David respire profondément avant de se lancer. “Le pardon, mes frères, a-t-il une valeur au delà de l'impardonnable? En accordant son pardon, la victime absout-elle, pour reprendre des termes familiers à Michaël, la faute de son bourreau? J’ai fait un rêve cette nuit, je marchais dans la neige, pourtant mes pas ne laissaient aucune trace derrière moi. J’aurai dû frissonner, vêtu de lambeaux d’étoffes. Pourtant je ne frissonnais pas. J’avançais obstinément dans un univers sans couleurs. Aucune sensation ne m’habitait, ni froid, ni faim, ni mémoire. J’étais juste ombre, issu de l’ombre. Là bas, au loin, d’invisibles musiciens jouaient l’ouverture des Walkyries, pour un peuple de chiens, dont j’entendais les aboiements. J’avançais toujours. Soudain l’univers se déchirait et ma compagne apparaissait. C’était ma Marthe, celle d’avant, avec son sourire lumière. Elle agitait les mains vers moi, qui ne pouvais la rejoindre. Puis le peuple des chiens envahissait l’espace, entourait Marthe, l’obligeait à reculer. Et, comme toujours, je me suis réveillé en hurlant.
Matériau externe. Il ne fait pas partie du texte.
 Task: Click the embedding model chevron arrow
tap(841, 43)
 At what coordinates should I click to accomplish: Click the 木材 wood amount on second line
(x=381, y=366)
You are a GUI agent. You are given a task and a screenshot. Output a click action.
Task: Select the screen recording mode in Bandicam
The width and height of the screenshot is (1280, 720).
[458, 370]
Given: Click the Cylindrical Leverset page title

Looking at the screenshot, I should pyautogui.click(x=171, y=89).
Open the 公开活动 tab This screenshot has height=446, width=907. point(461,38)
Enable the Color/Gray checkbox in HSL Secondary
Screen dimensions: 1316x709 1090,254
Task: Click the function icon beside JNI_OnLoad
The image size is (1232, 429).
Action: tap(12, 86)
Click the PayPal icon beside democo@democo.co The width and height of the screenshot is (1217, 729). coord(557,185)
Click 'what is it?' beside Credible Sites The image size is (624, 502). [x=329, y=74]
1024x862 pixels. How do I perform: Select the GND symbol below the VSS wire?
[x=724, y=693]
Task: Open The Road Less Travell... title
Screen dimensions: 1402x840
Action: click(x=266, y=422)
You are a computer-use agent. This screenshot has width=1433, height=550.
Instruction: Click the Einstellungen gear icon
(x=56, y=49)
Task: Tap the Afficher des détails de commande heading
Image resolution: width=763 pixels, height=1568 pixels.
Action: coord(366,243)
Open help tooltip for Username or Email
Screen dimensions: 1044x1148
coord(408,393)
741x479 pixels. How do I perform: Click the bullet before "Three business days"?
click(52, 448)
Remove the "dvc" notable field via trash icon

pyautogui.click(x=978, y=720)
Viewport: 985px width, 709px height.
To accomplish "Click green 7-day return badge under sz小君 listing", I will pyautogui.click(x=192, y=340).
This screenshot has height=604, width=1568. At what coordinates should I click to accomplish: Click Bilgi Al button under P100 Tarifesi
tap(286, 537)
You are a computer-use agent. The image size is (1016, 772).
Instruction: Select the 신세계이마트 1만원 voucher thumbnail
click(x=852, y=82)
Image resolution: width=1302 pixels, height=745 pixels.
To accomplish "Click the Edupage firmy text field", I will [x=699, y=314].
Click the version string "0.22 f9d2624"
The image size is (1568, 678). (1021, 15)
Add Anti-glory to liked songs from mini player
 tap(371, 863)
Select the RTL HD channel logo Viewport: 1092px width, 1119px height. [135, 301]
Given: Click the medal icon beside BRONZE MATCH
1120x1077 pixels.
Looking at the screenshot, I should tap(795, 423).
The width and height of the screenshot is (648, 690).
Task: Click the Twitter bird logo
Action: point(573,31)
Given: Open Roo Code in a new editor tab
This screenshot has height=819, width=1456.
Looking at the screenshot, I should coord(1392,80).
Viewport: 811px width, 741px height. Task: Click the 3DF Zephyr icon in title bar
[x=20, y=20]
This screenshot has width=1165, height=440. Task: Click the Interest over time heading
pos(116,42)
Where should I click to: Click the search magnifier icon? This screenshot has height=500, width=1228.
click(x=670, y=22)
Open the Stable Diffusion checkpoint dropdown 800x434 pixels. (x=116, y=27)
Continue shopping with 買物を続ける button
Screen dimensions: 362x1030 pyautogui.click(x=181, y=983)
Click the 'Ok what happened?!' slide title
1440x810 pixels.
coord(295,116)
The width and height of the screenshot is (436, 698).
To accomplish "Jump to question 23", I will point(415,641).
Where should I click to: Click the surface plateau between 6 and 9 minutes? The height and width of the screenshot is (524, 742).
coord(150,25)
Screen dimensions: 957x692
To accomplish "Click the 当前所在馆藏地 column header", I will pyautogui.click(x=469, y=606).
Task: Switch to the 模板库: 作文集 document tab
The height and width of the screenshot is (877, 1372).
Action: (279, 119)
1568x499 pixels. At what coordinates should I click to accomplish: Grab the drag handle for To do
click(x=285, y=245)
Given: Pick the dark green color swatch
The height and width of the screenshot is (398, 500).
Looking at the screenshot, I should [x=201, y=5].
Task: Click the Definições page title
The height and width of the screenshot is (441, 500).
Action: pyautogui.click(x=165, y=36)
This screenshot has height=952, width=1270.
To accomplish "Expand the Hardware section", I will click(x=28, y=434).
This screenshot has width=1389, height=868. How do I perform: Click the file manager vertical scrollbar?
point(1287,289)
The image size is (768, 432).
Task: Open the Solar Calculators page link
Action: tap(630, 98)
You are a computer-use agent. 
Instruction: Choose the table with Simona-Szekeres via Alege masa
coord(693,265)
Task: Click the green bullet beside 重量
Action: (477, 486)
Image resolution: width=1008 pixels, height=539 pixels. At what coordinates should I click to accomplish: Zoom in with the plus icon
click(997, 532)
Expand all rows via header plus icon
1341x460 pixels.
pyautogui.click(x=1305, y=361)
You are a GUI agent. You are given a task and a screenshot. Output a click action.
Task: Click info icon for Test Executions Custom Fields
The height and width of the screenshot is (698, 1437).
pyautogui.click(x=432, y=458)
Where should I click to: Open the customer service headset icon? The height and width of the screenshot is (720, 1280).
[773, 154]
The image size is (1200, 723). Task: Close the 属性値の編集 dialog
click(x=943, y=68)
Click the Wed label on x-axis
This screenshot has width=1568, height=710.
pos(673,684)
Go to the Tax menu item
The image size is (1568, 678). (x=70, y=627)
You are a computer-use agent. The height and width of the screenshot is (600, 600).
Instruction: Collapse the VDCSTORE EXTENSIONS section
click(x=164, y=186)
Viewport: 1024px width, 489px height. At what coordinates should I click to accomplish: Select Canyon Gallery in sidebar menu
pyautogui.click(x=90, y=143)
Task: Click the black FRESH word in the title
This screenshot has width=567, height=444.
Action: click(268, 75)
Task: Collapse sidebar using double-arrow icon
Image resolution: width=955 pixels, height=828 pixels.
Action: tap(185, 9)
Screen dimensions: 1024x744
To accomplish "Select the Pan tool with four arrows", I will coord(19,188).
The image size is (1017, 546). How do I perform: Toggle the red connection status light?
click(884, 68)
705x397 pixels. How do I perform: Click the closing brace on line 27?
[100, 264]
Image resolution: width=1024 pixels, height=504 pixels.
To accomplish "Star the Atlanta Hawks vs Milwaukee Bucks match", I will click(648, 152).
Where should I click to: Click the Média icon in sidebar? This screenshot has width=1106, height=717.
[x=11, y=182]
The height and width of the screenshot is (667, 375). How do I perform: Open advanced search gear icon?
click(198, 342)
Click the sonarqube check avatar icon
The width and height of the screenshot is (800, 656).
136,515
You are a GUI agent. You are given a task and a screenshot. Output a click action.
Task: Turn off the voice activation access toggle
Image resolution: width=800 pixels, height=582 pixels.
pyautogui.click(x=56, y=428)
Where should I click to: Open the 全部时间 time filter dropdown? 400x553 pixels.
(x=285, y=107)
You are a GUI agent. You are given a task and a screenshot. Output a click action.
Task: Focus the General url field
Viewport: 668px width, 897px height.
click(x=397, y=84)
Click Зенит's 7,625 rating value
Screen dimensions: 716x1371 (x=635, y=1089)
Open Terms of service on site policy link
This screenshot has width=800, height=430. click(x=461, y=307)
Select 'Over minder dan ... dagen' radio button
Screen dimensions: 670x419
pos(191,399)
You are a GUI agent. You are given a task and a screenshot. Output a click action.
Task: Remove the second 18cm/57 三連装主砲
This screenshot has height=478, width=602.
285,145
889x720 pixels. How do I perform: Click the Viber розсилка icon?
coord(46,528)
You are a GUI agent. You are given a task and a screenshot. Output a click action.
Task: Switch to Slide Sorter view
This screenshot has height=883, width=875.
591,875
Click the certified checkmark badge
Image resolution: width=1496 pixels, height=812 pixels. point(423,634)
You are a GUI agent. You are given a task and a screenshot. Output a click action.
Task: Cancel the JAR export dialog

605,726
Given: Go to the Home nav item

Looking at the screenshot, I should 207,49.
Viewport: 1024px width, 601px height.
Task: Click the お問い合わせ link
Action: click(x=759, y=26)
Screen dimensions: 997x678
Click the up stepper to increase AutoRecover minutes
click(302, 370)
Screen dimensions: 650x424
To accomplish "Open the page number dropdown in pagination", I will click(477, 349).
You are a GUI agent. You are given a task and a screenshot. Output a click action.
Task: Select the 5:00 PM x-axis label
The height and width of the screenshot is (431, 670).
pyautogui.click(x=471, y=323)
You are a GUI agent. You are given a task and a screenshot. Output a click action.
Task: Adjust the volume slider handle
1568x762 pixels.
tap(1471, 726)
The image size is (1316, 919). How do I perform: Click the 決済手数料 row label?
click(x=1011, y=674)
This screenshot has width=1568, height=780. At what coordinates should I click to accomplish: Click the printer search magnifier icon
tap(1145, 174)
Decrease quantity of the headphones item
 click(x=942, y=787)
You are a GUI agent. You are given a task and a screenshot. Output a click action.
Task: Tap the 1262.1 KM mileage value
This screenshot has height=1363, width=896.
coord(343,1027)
Je ne suis pas passé de l’autre côté de la frontière de l’impossible pardon. J’aimerai faire mien le concept de Derrida qui dit que « Le pardon ne peut et ne doit pardonner que l’impardonnable. Pardonner le pardonnable ce n’est pas pardonner ». Mais ce pardon –là me semble une trahison, une trahison pour Marthe, pour toutes les Marthe, abstraites de ce monde par le seul fait d’être nées sous une mauvaise étoile. Je sais cependant intimement que ce pardon serait libérateur, mais je n’en ai pas la force. Pas encore.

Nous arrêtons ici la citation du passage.